Memories of the Future Past: A Reflection on International Holocaust Remembrance Day
Several times a year I visit Yad Vashem, the World Holocaust Memorial Center in Jerusalem. Each time I walk through the foremost museum for the remembrance of the Holocaust (referenced as the Shoah in Hebrew), I am struck by something new, something I didn’t see or understand before. Like enduring texts and compendiums of knowledge, museums are ever-revealing resources of insight; not just for looking backwards but for looking forward too. In the narrative of global history, Yad Vashem memorializes a singularly sickening chapter in human history that is timeless and, far too frequently, timely.
Yad Vashem has been on my mind because it was just a little over week ago that we memorialized the 75th anniversary of the Wannsee Conference (January 20, 1942), the meeting of high-level Nazis on the topic of “The Final Solution to the Jewish Question.” It was at this meeting that protocol was created to deport and exterminate 11 million Jews within the German sphere of control and influence. This past Friday, one week later, people around the world observed International Holocaust Remembrance Day, the anniversary of the liberation of the Auschwitz death camp, a date that marked the beginning of the end of that period of horrific history that resulted in the extermination of six million Jews and millions of individuals also murdered by the Nazis (individuals of Romani descent, disabled individuals, and gay men and women).
Yet as I have reflected on the meaning of International Holocaust Remembrance Day, and as I think about so many of my visits to Yad Vashem, I am thinking about how the Holocaust started, not how it ended.
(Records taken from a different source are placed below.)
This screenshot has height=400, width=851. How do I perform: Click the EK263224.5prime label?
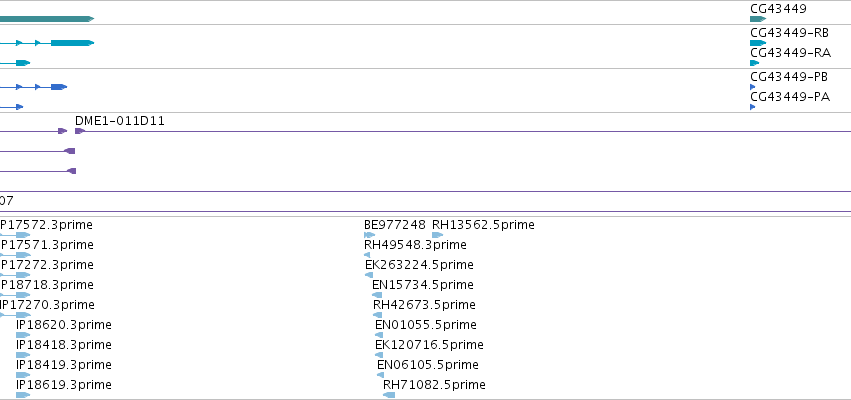419,265
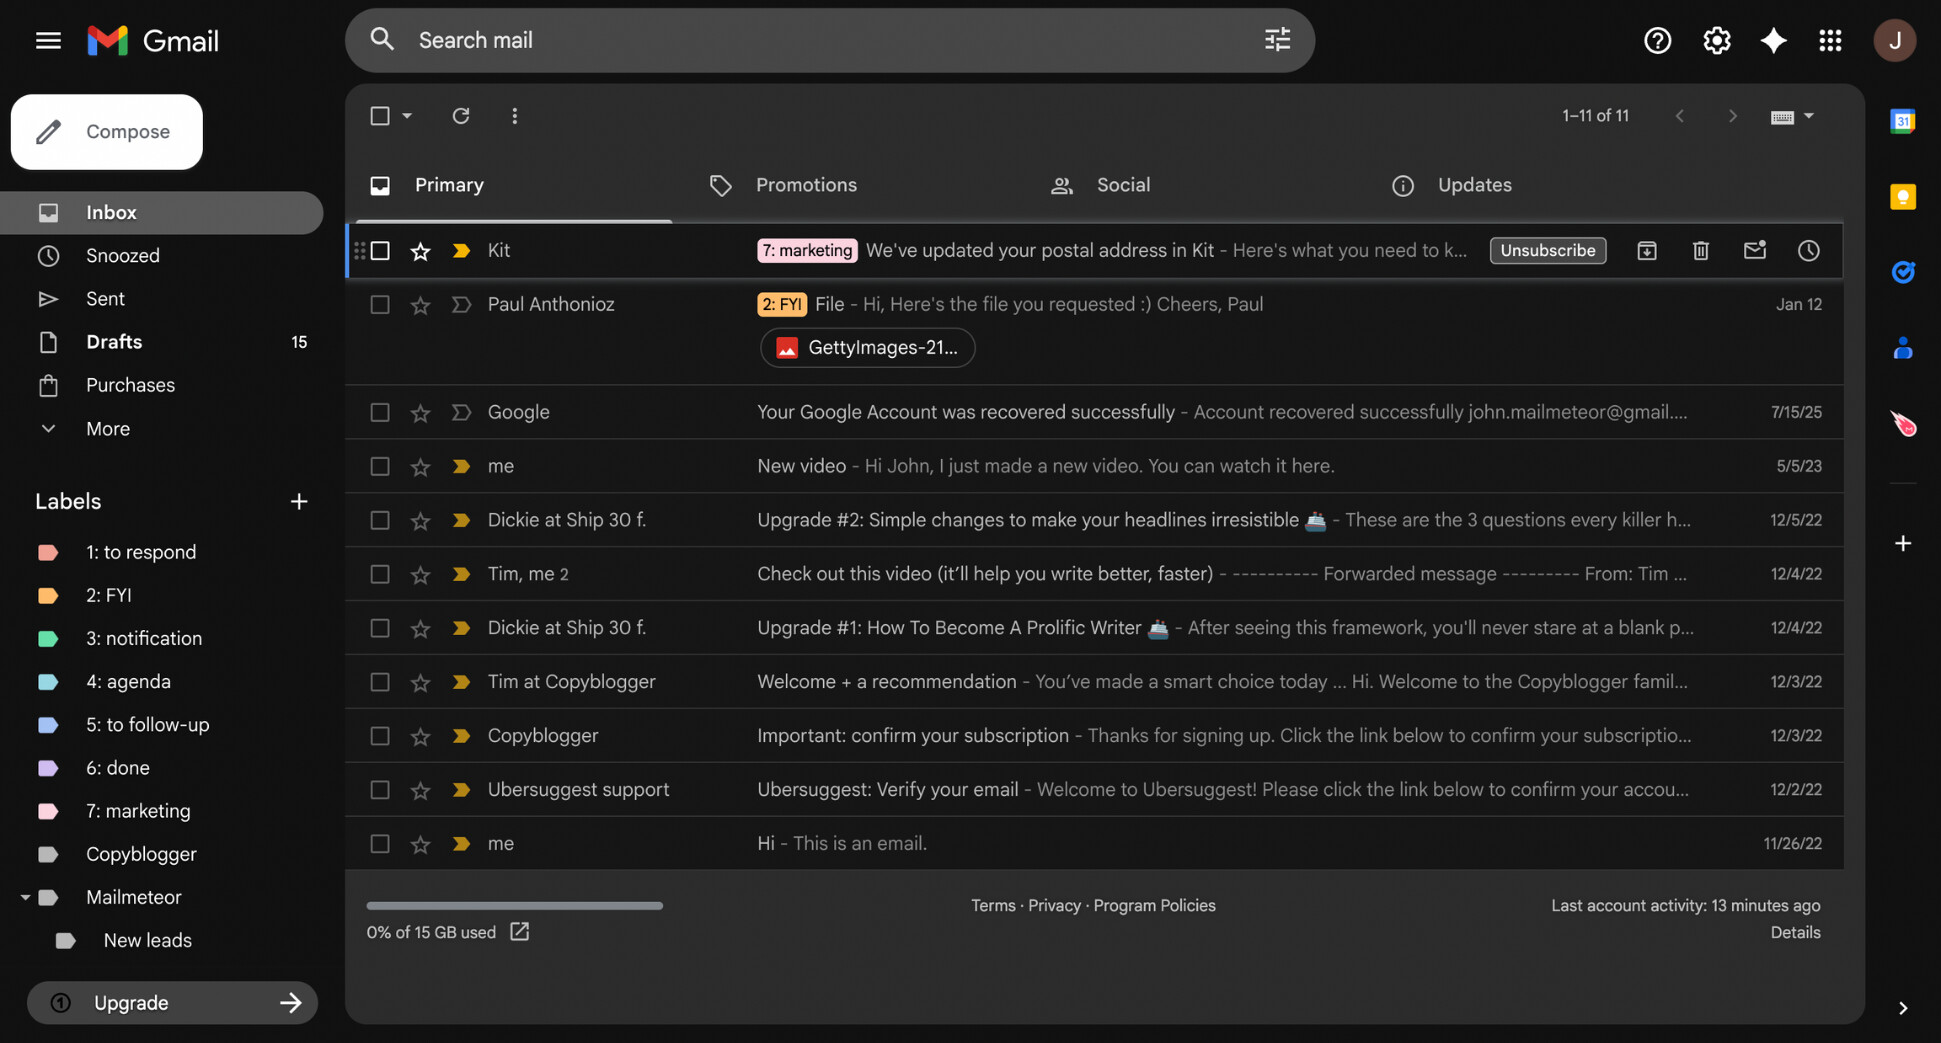Open the Mailmeteor add-on icon
This screenshot has width=1941, height=1043.
1903,424
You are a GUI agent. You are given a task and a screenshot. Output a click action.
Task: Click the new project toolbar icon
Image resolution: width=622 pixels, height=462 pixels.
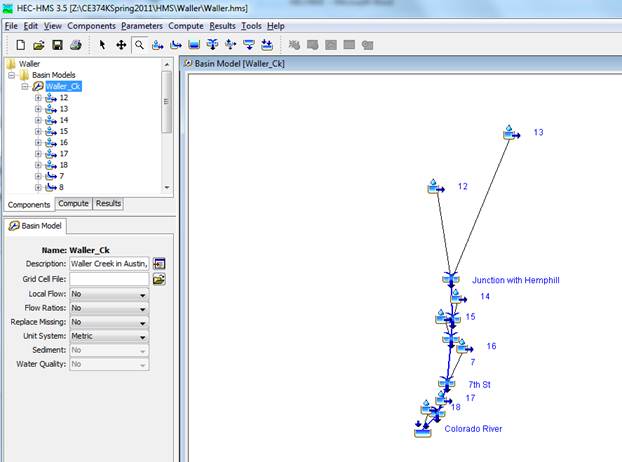pos(21,45)
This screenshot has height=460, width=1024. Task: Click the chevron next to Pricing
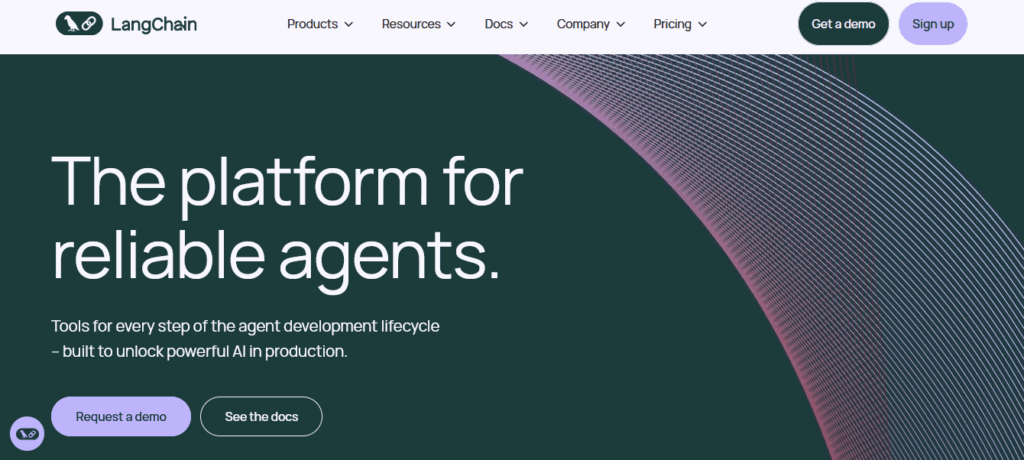702,25
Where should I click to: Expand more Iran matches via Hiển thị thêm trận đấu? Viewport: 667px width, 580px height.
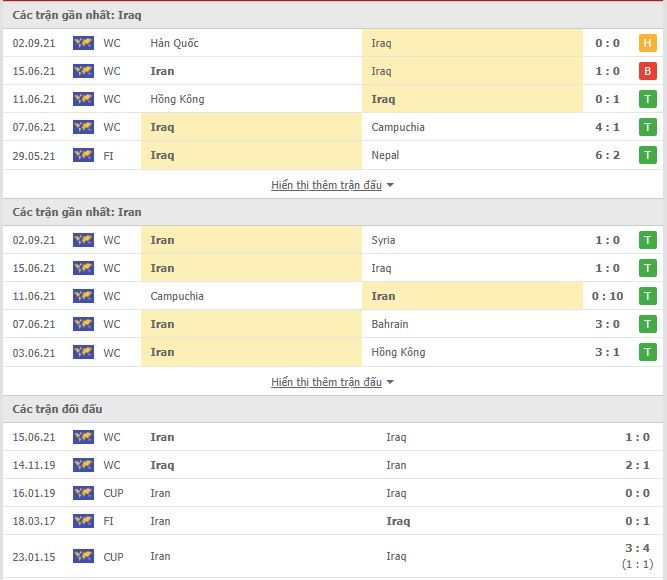pos(326,382)
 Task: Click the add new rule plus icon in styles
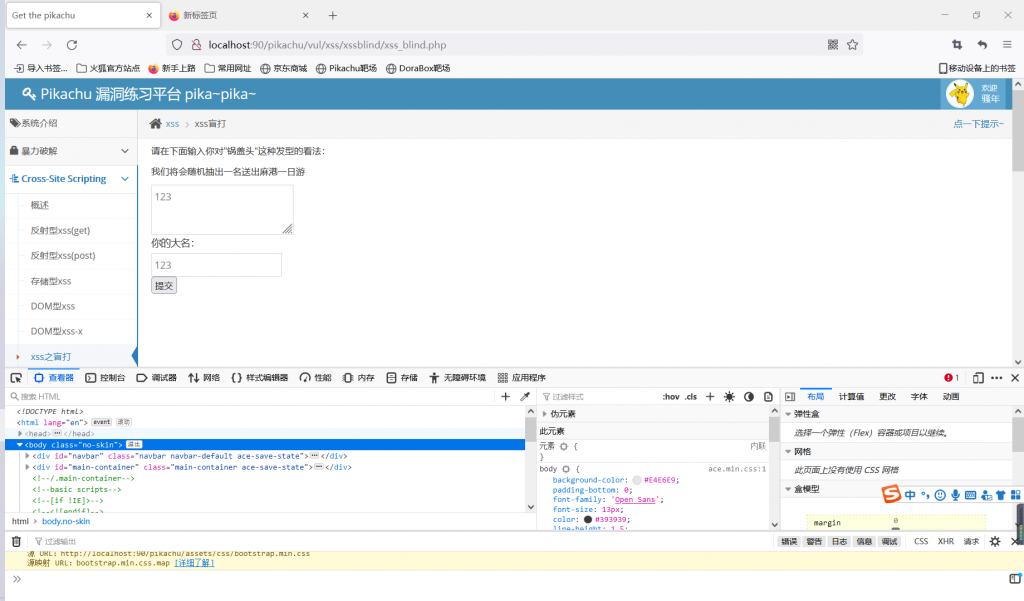[710, 397]
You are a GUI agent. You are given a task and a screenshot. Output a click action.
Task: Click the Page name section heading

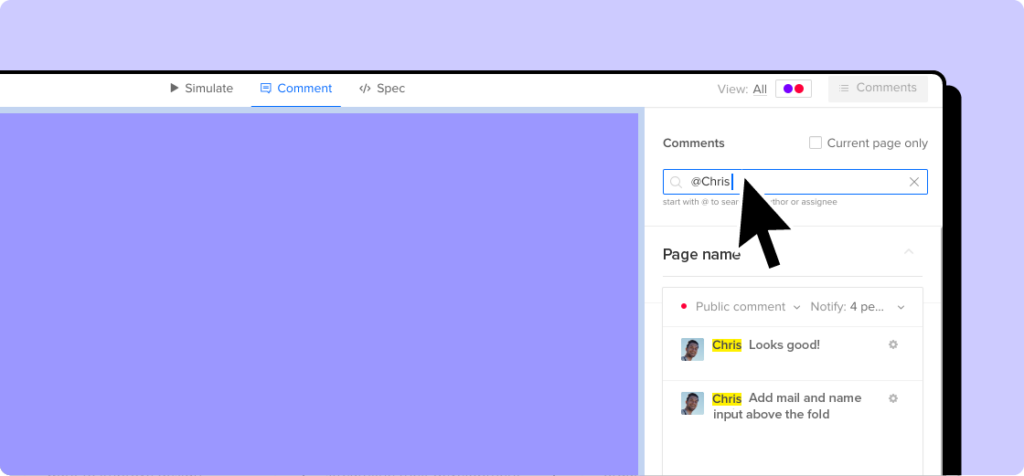coord(701,254)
I am thinking about the demagoguery of a leader who tapped into the nationalist anger of a nation still reeling from the whipsawing of historical forces that it both created and to which it fell prey. I am thinking of a society that was surprisingly susceptible to the use of fear-mongering propaganda by its leaders and its campaigns that demonized groups of citizens as “others”, spreading lies about those groups to increase their ostracization. I am thinking about the subjection of scientific inquiry to narcissistic imaginations of simultaneously fearful and frightening men. I am thinking about the staccato slogans about carnage and showering claims of greatness that, over time, transformed into staccato bursts of gunfire and showers of gas.
But that’s not all. I am thinking of those first few steps into Yad Vashem, where the walkway is narrowing and it is intersected by barriers that divert you into the halls of explanation—explanation of a society gripped by a seemingly sudden madness and a world suddenly far too callous to challenge it. I am thinking of the early warning signs of how people were dehumanized because of their faith, and many groups of people that were similarly dehumanized because of who they were or what they believed. I am thinking of families ripped apart, children denied a future and the elderly denied respite. I am thinking of how the press was attacked, suppressed and told to stay quiet, and how people began questioning whether facts really mattered at all. I am thinking of a light at the end of the hallway that is too distant to see clearly but nonetheless beckons to be reached.
And lastly, I am thinking of the emotions that I feel when I remember the Holocaust and all that was done and all that was lost. I think about the fear and the anger at the evil men can do (whether fierce or banal) and the disappointing ignorance and apathy that let it all happen. The far-too-comfortable intelligentsia that denied reality and the far too empty streets that, if filled, perhaps could have stemmed the march of national and moral destruction. I think about the sadness of all the pain that was created and the sense of loss that we still feel today.
But then … then I think: that pain and loss, is it only a memory of the past, the phantom pain of something we no longer posses? Or is it the pain that serves as a warning of some fast-developing malady spreading like a cancer across our bodies and souls?
Perhaps all of these thoughts and memories aren’t to serve as understanding but to stir us to action? Perhaps the memories of the steel barbed wire and furnaces of hell are meant to help us steel our resolve and enflame our sense of resistance? Perhaps we are being called by our past to become ambassadors of our future—to fight for a world in which love trumps hate, inclusiveness overtakes divisiveness and justice is pursued everywhere and for everyone.
Yes, the date of International Holocaust Remembrance Day might be on the date of the beginning of the end of the Holocaust, but what about the date it began, whenever that date was? What do we do on that day? Do we remember? Or do we act?
And what if that day was now? What would we do then?